(What is needed)
Identify each row below that contains the string "Strayt" and copy those rows.

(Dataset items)
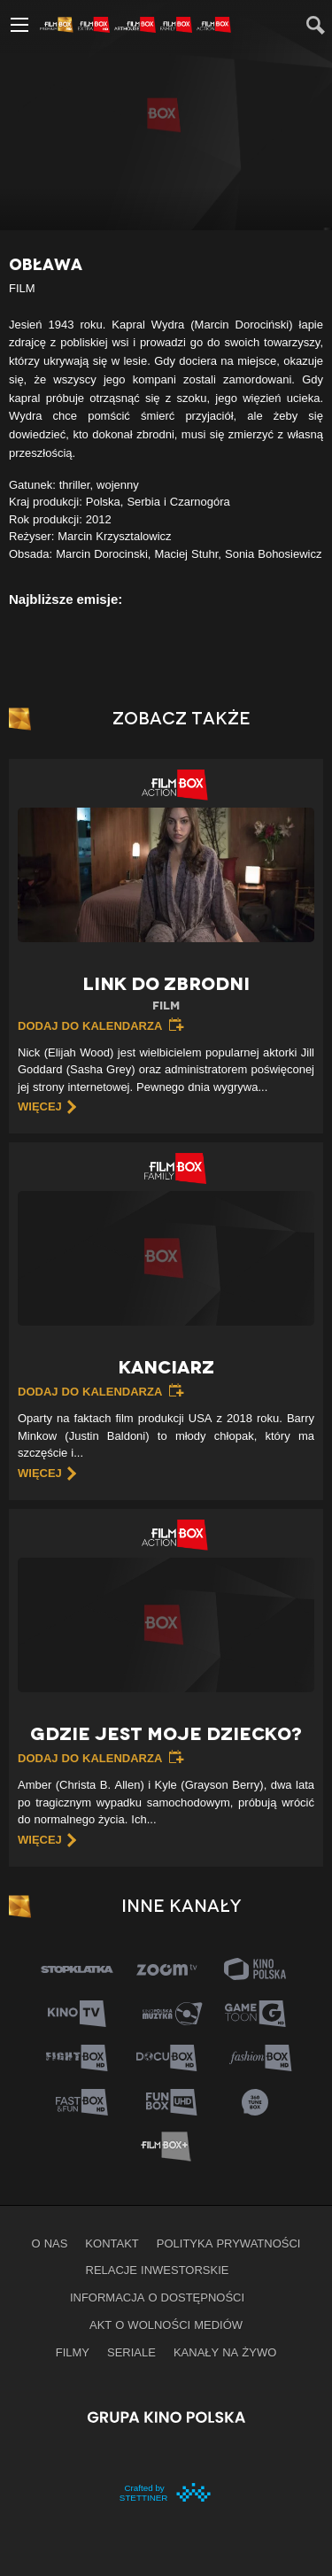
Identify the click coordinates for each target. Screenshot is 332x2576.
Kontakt (111, 2243)
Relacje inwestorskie (157, 2270)
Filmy (72, 2352)
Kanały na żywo (225, 2352)
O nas (50, 2243)
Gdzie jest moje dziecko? (166, 1733)
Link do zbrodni (166, 994)
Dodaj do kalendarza (90, 1025)
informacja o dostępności (157, 2297)
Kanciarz (166, 1367)
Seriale (131, 2352)
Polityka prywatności (229, 2243)
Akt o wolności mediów (166, 2324)
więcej (40, 1106)
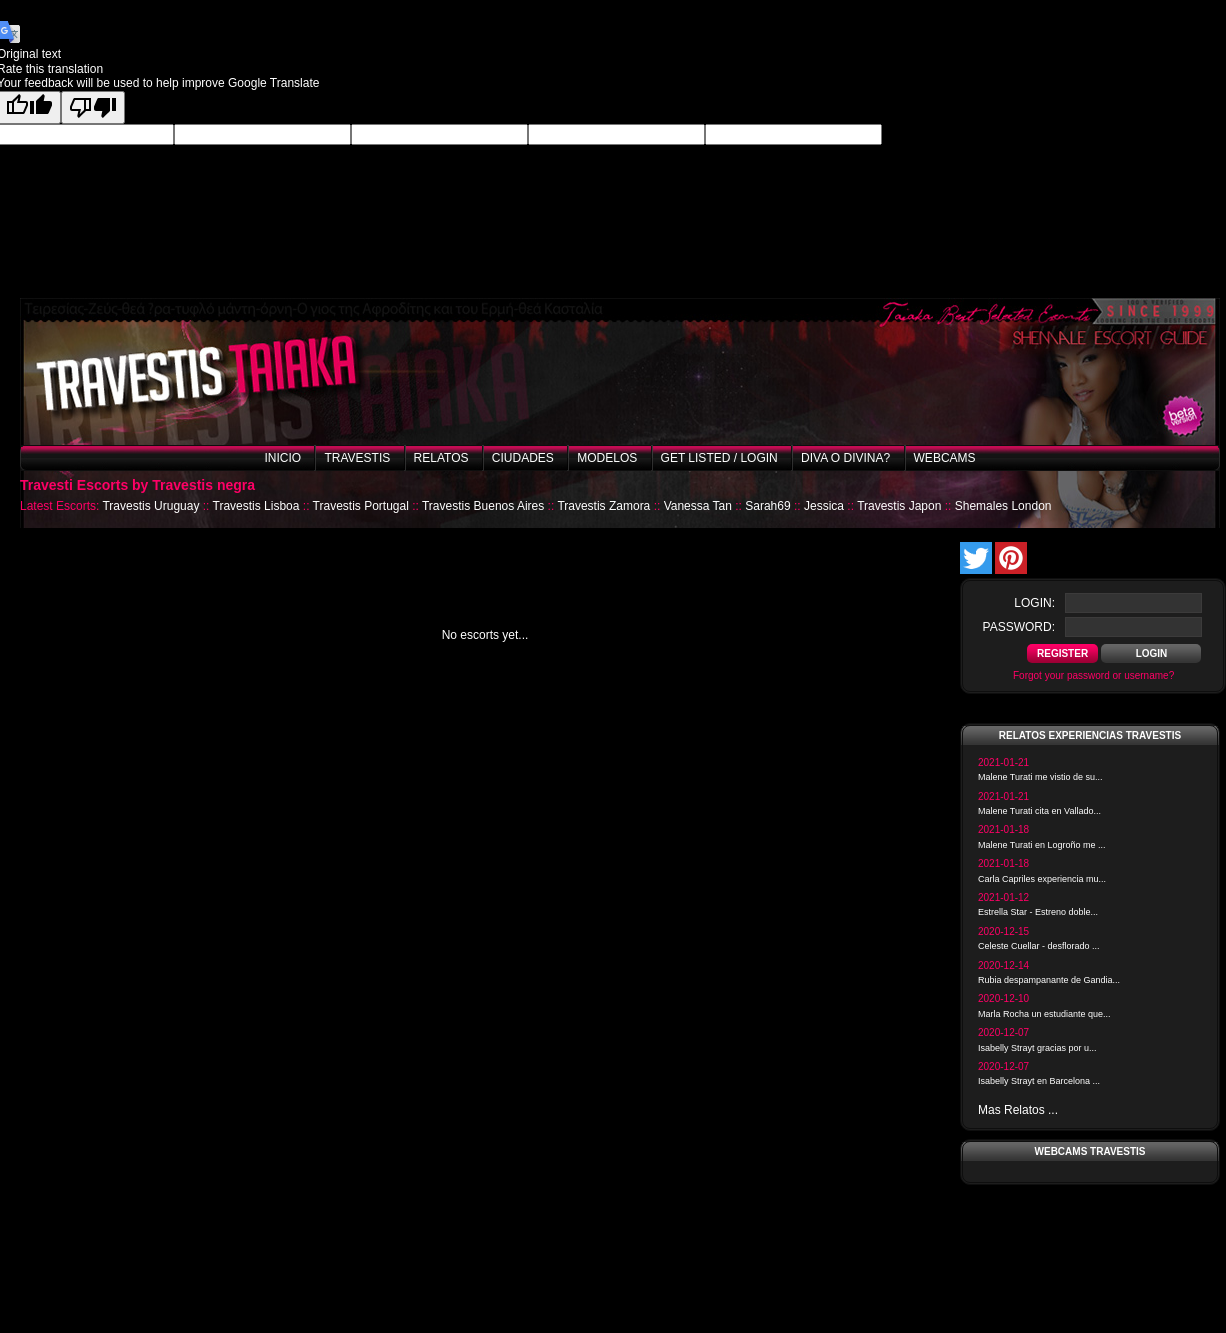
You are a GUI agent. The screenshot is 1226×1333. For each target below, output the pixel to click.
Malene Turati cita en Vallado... (1039, 811)
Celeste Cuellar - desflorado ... (1039, 946)
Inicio (282, 458)
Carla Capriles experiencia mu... (1042, 879)
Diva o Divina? (845, 458)
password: (1019, 627)
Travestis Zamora (603, 506)
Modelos (607, 458)
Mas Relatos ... (1018, 1110)
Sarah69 (767, 506)
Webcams (945, 458)
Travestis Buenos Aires (483, 506)
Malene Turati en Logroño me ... (1042, 845)
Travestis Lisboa (256, 506)
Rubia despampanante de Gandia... (1049, 980)
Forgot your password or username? (1093, 675)
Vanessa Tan (698, 506)
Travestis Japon (899, 506)
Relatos (441, 458)
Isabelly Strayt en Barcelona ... (1039, 1081)
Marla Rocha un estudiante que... (1044, 1014)
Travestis (357, 458)
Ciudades (523, 458)
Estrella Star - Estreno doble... (1038, 912)
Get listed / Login (719, 458)
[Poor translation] (93, 107)
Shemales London (1003, 506)
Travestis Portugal (361, 506)
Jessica (824, 506)
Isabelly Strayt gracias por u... (1037, 1048)
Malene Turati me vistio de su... (1040, 777)
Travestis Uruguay (150, 506)
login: (1034, 603)
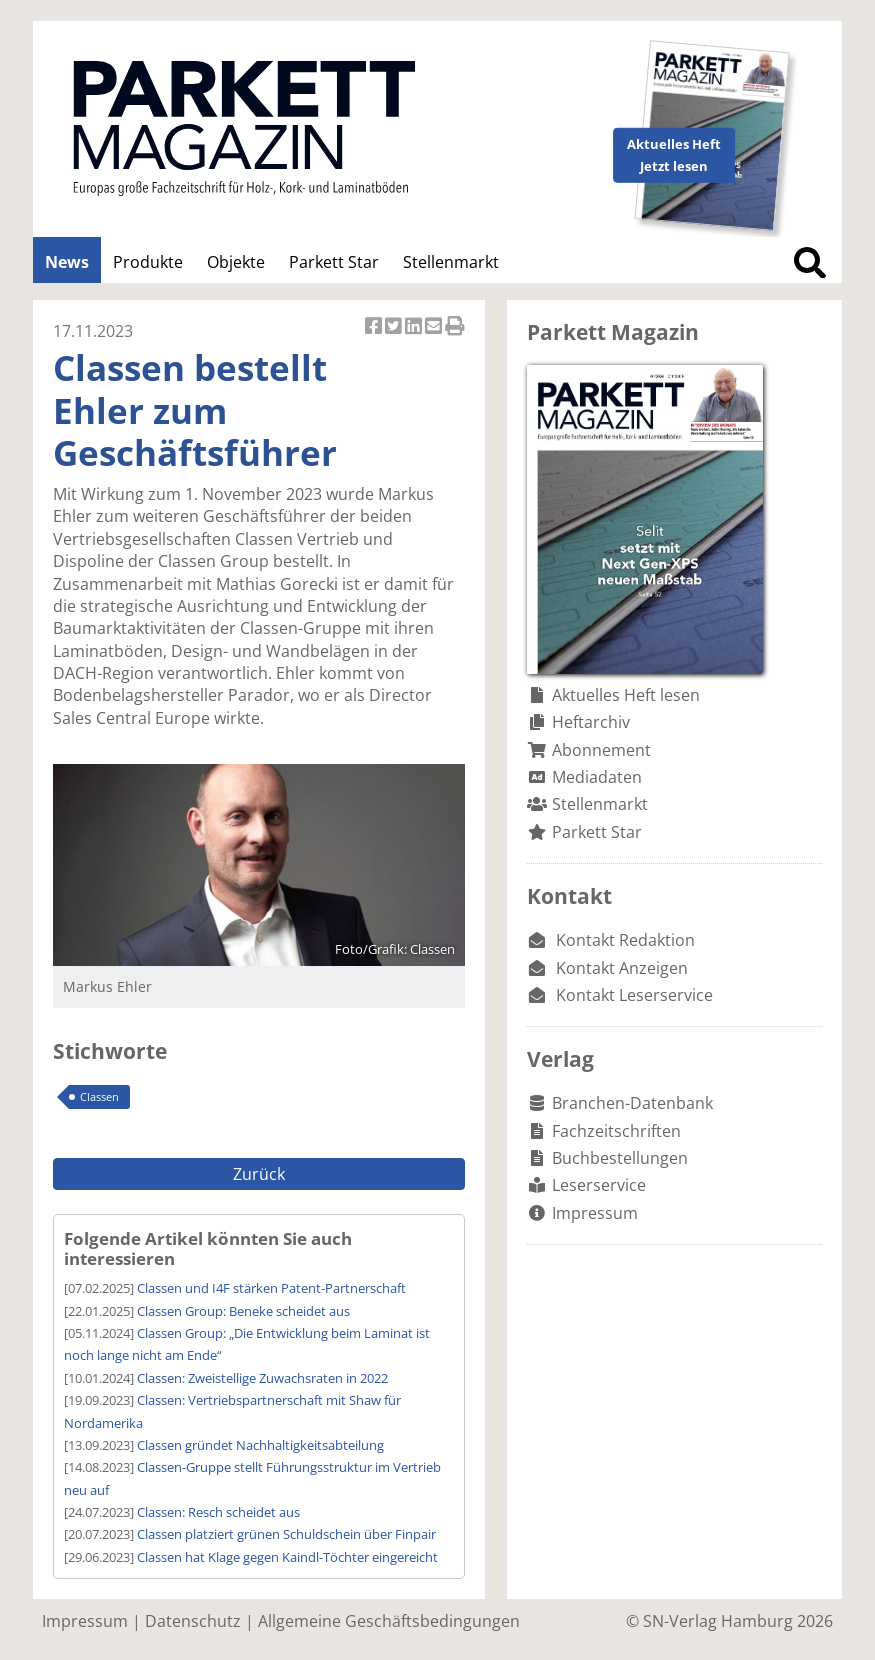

(Problem solution)
Isabelly Strayt en Barcelona ... (1039, 1081)
Isabelly Strayt gracias por u... (1037, 1048)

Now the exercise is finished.